### Aim of the exercise
Identify every line of the records that contains the word "point", and copy each such line.

___ Entries supplied ___

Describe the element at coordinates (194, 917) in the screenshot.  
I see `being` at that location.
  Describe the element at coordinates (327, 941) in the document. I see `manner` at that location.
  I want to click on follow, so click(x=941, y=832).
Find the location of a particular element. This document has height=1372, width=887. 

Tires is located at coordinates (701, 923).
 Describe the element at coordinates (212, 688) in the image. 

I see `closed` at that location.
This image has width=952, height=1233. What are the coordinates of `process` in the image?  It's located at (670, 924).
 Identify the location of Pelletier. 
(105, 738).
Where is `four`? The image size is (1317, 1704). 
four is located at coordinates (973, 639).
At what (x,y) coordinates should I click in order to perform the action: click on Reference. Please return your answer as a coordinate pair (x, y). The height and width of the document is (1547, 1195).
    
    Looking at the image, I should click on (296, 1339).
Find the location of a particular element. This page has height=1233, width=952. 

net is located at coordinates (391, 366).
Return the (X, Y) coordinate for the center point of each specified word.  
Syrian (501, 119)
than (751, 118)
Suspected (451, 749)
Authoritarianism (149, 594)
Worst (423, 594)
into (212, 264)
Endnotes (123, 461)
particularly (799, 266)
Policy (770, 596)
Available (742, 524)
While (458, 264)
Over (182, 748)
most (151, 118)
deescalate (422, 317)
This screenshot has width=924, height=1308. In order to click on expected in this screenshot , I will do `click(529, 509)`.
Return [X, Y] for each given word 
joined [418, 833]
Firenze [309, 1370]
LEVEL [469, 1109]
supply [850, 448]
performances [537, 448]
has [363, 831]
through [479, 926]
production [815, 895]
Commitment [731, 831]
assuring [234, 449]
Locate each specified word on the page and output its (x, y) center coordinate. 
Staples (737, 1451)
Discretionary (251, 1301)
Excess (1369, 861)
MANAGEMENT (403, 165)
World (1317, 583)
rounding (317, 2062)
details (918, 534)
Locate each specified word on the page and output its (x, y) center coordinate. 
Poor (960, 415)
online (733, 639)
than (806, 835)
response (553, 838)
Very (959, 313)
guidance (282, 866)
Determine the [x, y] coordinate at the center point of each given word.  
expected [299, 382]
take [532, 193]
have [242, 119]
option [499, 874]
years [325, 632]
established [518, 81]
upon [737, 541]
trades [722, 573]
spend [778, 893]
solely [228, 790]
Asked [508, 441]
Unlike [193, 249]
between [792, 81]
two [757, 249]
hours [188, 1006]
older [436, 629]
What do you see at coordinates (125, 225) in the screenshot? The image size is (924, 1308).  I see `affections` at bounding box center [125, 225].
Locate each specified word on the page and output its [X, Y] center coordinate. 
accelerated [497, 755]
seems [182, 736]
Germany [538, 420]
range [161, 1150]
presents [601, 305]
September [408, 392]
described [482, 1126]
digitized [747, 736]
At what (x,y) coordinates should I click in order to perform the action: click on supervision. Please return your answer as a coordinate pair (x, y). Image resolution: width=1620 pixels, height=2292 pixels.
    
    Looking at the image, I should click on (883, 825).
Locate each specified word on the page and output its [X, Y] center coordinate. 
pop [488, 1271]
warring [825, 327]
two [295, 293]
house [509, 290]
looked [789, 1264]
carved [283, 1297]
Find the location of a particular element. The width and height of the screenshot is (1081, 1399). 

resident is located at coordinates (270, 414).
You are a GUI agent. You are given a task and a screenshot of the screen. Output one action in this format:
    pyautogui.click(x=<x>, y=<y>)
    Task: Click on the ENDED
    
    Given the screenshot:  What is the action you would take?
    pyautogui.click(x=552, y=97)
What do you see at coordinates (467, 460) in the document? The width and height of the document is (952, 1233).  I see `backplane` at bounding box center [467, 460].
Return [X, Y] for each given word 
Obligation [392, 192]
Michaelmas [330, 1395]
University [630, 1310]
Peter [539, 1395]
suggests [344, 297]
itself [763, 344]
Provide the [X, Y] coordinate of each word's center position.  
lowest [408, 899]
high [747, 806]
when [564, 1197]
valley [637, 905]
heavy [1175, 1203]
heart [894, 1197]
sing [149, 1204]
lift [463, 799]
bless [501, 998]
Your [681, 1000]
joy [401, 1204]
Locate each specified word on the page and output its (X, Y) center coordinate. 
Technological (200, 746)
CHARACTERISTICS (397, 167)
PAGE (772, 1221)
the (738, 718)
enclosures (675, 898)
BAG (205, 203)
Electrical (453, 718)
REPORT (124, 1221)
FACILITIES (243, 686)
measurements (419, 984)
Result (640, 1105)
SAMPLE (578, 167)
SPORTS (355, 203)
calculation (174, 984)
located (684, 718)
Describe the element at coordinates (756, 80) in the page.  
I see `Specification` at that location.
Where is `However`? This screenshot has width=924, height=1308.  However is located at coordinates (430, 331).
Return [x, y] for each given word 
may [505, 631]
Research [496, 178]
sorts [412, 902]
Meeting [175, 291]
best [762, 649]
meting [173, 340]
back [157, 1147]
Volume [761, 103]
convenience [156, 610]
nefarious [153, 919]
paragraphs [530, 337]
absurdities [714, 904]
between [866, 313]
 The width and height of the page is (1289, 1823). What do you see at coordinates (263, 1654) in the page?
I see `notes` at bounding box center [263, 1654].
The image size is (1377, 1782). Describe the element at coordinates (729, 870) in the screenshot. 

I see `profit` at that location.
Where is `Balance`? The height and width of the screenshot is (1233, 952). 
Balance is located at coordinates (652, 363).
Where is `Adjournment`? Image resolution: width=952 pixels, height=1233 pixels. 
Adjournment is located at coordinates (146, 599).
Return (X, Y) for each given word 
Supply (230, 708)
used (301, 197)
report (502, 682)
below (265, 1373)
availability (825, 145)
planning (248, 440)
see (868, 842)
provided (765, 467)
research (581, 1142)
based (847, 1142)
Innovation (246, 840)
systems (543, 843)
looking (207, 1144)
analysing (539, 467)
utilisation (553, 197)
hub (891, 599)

___

### Complete answer
Return the (X, Y) coordinate for the center point of each specified word.  
Determine the [x, y] coordinate at the center point of each given word.  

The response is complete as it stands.